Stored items
---

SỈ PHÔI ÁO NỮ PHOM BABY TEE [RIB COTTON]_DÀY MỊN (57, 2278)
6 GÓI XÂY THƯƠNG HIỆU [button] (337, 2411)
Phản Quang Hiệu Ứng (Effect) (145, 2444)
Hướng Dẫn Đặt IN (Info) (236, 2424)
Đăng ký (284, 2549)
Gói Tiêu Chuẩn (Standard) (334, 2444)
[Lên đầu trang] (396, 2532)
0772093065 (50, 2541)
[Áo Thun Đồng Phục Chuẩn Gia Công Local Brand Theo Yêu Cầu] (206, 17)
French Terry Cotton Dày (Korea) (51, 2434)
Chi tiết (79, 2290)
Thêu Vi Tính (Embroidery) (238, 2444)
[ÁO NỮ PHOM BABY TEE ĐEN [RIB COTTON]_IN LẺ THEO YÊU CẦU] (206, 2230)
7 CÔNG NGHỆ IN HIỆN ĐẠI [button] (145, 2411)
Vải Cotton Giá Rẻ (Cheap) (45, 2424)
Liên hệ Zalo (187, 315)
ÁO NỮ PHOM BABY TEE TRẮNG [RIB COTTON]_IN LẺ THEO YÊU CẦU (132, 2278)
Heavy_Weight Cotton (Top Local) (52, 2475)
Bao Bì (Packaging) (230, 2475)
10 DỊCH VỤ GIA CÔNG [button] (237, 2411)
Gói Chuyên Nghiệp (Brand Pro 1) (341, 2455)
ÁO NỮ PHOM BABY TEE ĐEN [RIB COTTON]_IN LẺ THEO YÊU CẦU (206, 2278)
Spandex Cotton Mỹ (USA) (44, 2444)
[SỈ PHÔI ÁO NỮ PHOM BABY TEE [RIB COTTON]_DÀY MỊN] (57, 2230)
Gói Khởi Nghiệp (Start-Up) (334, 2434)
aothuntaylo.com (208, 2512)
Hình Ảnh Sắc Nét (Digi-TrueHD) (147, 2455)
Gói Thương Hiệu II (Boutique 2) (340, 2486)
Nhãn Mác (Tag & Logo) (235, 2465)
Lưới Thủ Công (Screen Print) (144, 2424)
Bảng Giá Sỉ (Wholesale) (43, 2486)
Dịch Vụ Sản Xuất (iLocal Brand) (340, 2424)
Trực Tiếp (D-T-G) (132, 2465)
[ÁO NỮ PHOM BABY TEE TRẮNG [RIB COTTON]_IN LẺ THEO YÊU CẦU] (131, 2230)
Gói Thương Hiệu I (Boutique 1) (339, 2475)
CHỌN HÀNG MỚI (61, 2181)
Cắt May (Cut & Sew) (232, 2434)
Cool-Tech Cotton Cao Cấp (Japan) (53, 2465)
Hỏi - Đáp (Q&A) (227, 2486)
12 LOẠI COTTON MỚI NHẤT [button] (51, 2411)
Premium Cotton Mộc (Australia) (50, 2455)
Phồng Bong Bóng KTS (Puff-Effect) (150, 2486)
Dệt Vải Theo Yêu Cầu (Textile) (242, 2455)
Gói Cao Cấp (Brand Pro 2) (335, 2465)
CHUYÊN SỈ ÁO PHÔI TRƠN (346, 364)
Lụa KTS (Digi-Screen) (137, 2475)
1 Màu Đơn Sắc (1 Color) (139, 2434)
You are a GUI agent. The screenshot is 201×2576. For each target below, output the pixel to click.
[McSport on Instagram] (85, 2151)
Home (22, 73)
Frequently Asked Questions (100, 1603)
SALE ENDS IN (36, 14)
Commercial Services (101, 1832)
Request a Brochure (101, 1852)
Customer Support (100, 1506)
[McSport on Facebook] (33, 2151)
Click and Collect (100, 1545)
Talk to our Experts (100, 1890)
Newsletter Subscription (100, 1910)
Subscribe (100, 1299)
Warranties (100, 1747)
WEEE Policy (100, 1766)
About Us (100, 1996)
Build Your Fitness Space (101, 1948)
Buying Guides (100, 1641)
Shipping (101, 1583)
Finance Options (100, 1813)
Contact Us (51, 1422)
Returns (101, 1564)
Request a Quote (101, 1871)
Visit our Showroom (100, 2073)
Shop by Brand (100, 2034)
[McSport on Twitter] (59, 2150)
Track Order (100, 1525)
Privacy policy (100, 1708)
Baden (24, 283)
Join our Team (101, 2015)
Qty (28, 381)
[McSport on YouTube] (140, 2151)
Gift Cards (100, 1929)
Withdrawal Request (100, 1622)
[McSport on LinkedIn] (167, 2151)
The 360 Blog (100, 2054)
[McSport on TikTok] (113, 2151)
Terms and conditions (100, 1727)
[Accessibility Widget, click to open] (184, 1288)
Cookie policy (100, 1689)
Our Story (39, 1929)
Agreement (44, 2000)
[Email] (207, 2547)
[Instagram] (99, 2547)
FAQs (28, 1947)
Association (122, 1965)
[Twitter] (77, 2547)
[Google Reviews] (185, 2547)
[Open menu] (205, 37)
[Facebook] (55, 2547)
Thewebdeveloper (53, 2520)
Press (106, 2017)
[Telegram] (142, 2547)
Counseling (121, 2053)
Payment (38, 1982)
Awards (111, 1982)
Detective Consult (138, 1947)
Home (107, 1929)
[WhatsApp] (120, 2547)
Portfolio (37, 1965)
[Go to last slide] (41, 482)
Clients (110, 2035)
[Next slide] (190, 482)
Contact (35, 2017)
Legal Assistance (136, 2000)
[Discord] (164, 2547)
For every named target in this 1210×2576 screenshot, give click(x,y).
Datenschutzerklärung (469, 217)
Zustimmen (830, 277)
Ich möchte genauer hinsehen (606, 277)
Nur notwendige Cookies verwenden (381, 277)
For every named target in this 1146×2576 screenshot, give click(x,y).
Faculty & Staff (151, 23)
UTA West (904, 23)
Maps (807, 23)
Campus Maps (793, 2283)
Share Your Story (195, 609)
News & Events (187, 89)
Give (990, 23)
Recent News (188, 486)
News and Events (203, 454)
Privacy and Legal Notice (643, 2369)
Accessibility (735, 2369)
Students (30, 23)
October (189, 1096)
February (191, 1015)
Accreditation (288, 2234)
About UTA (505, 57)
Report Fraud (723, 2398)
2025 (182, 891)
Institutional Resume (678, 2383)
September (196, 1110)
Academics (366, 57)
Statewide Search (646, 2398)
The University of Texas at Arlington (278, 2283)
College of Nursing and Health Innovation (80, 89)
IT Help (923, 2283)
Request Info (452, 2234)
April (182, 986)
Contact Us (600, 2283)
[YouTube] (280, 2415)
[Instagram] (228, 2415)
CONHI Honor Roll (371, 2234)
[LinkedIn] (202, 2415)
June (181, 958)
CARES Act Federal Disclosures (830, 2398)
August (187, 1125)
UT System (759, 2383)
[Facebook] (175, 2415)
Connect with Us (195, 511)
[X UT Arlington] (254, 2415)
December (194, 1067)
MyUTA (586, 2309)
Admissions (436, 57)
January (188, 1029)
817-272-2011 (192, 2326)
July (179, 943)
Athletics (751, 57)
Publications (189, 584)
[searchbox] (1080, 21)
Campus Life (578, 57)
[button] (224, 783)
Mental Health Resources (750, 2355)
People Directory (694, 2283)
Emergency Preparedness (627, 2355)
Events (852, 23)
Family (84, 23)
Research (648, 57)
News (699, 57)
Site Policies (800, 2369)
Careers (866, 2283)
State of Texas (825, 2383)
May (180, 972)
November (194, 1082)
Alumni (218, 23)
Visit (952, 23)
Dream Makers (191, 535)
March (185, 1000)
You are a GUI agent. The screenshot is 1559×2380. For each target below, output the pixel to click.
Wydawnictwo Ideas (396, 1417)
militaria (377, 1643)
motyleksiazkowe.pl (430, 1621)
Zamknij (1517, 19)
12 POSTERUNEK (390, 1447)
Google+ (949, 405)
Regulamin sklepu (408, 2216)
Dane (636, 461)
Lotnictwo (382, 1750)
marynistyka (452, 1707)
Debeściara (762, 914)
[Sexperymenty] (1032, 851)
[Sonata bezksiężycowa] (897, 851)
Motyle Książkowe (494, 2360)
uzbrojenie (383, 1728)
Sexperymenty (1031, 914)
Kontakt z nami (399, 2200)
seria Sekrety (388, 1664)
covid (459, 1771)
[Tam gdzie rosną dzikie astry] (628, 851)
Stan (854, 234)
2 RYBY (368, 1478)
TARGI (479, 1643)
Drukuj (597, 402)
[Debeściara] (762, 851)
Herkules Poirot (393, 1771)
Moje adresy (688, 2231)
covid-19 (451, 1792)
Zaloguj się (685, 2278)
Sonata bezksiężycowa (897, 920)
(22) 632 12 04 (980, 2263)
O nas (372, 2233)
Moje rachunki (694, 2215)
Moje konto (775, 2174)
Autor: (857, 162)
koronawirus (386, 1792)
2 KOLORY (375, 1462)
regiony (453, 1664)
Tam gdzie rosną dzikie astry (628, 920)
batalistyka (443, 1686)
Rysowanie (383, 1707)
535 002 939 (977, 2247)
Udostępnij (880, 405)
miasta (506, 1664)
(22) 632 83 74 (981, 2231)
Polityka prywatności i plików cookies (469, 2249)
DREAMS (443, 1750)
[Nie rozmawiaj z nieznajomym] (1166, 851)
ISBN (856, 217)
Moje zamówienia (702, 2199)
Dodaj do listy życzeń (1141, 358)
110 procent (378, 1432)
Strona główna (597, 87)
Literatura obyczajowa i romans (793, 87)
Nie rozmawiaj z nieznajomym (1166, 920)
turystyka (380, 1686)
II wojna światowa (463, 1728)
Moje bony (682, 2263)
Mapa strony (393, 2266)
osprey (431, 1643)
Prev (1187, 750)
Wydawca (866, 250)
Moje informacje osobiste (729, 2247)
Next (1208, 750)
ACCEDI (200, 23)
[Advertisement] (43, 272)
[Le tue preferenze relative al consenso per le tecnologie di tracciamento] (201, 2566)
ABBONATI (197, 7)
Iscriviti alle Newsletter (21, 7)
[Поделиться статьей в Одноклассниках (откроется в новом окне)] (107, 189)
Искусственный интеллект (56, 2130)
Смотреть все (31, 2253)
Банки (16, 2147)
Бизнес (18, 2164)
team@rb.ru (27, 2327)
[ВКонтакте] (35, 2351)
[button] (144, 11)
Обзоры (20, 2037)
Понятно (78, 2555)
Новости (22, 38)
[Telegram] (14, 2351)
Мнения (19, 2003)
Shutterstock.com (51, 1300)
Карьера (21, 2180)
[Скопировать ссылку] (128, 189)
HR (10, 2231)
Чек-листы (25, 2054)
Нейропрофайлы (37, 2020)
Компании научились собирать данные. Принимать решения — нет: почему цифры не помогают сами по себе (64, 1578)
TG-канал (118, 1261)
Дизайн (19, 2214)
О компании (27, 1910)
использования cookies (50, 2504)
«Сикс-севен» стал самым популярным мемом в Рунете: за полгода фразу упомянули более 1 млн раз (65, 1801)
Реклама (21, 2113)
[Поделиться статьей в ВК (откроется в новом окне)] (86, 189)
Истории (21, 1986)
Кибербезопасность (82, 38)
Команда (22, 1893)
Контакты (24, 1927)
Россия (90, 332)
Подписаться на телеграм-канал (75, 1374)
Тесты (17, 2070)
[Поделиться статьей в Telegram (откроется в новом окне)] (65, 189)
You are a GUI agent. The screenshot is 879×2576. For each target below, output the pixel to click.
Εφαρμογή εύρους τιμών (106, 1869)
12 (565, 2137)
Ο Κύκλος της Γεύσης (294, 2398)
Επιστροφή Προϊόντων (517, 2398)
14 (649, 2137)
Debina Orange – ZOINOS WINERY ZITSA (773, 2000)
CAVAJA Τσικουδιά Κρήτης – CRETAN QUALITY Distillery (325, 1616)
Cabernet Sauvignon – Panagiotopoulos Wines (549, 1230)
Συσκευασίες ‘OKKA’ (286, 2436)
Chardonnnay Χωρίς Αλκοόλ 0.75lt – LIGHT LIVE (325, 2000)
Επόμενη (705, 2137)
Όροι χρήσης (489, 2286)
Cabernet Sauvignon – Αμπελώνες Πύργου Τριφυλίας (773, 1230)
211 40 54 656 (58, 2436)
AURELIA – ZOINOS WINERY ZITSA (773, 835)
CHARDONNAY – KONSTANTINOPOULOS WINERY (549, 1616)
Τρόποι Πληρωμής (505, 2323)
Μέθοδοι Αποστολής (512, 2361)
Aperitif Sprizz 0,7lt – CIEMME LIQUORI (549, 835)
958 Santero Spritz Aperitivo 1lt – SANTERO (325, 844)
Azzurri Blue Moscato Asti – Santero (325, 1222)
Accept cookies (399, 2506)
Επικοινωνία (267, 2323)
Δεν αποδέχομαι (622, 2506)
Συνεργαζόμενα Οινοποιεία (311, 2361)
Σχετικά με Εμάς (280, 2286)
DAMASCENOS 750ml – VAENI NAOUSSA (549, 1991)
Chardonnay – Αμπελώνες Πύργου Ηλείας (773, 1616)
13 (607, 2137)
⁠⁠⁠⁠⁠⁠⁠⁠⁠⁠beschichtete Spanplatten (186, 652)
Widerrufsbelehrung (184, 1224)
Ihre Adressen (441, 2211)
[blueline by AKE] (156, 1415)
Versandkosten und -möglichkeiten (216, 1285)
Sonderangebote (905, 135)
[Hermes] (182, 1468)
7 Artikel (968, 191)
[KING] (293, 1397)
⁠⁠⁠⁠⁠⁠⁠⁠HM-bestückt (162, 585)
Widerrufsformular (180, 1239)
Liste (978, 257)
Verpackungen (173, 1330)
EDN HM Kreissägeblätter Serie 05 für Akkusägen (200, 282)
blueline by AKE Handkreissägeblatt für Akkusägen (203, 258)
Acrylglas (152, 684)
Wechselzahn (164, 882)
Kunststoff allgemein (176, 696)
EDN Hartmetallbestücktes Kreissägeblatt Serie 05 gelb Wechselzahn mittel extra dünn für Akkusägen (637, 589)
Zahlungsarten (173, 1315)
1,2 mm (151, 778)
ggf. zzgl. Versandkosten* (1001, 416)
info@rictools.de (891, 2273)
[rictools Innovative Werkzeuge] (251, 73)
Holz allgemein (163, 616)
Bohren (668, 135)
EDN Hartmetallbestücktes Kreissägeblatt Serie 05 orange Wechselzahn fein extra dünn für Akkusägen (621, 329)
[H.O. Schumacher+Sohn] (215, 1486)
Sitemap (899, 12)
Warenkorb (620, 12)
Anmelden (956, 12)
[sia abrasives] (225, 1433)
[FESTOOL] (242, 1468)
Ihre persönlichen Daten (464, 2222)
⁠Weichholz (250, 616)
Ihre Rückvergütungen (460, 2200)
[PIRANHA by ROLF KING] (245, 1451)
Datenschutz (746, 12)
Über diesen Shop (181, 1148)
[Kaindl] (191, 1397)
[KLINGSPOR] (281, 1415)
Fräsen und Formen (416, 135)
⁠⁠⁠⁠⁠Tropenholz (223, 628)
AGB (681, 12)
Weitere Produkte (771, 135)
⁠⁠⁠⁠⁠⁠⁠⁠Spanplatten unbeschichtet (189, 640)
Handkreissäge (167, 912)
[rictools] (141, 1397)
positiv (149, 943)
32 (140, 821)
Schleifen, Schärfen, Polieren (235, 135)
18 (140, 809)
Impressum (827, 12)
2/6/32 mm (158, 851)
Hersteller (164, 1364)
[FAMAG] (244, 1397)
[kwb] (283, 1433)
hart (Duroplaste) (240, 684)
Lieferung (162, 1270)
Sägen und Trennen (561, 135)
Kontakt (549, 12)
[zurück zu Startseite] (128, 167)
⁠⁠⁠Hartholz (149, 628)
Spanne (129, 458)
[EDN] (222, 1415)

---

Try it> Using the entries above, output exactly the lines between the line holding "Trực Tiếp (D-T-G) (132, 2465)" and the line holding "Premium Cotton Mộc (Australia) (50, 2455)", end lines included, and nothing more.

Task output>
Trực Tiếp (D-T-G) (132, 2465)
[ÁO NỮ PHOM BABY TEE TRẮNG [RIB COTTON]_IN LẺ THEO YÊU CẦU] (131, 2230)
Gói Thương Hiệu I (Boutique 1) (339, 2475)
CHỌN HÀNG MỚI (61, 2181)
Cắt May (Cut & Sew) (232, 2434)
Cool-Tech Cotton Cao Cấp (Japan) (53, 2465)
Hỏi - Đáp (Q&A) (227, 2486)
12 LOẠI COTTON MỚI NHẤT [button] (51, 2411)
Premium Cotton Mộc (Australia) (50, 2455)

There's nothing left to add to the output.